■ To do ■
Write out the rows below word for word. Begin at the line that has "Toggle bold formatting" and stop after the line that has "Looking at the screenshot, I should (2534, 38).".
▽
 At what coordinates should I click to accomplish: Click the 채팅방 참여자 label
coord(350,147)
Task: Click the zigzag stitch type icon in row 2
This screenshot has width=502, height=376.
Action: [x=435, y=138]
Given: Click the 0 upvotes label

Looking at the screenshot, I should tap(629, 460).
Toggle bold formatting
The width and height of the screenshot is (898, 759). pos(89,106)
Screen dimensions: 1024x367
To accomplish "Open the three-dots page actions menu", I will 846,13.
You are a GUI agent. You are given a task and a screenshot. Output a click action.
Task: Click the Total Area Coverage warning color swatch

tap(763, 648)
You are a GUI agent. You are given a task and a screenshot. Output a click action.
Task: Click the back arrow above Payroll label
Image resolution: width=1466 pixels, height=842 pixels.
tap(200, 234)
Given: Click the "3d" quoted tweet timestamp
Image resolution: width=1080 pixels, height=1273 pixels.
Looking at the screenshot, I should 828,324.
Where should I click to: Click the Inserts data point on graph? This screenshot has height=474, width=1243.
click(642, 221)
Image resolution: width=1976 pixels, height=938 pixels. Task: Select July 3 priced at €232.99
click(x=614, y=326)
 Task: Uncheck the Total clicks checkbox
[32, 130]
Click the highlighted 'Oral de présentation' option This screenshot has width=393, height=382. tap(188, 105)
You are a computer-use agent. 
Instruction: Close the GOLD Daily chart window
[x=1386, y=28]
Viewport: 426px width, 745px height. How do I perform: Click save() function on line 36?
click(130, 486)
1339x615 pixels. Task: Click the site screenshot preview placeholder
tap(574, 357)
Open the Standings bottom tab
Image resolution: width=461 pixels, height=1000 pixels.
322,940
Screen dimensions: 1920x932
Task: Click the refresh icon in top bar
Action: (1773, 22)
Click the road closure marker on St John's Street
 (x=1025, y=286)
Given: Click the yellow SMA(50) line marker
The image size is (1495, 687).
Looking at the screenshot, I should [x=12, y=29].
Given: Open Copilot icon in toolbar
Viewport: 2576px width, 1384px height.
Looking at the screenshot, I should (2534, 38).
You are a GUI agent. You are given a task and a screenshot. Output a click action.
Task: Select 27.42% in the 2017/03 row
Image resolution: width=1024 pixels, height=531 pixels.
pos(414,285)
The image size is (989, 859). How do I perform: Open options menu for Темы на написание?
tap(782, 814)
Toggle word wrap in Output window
△
■ Exercise result ■
Toggle bold formatting
The width and height of the screenshot is (898, 759). pos(89,106)
Screen dimensions: 1024x367
To accomplish "Open the three-dots page actions menu", I will 846,13.
You are a GUI agent. You are given a task and a screenshot. Output a click action.
Task: Click the Total Area Coverage warning color swatch

tap(763, 648)
You are a GUI agent. You are given a task and a screenshot. Output a click action.
Task: Click the back arrow above Payroll label
Image resolution: width=1466 pixels, height=842 pixels.
tap(200, 234)
Given: Click the "3d" quoted tweet timestamp
Image resolution: width=1080 pixels, height=1273 pixels.
Looking at the screenshot, I should 828,324.
Where should I click to: Click the Inserts data point on graph? This screenshot has height=474, width=1243.
click(642, 221)
Image resolution: width=1976 pixels, height=938 pixels. Task: Select July 3 priced at €232.99
click(x=614, y=326)
 Task: Uncheck the Total clicks checkbox
[32, 130]
Click the highlighted 'Oral de présentation' option This screenshot has width=393, height=382. tap(188, 105)
You are a computer-use agent. 
Instruction: Close the GOLD Daily chart window
[x=1386, y=28]
Viewport: 426px width, 745px height. How do I perform: Click save() function on line 36?
click(130, 486)
1339x615 pixels. Task: Click the site screenshot preview placeholder
tap(574, 357)
Open the Standings bottom tab
Image resolution: width=461 pixels, height=1000 pixels.
322,940
Screen dimensions: 1920x932
Task: Click the refresh icon in top bar
Action: (1773, 22)
Click the road closure marker on St John's Street
 (x=1025, y=286)
Given: Click the yellow SMA(50) line marker
The image size is (1495, 687).
Looking at the screenshot, I should [x=12, y=29].
Given: Open Copilot icon in toolbar
Viewport: 2576px width, 1384px height.
Looking at the screenshot, I should (2534, 38).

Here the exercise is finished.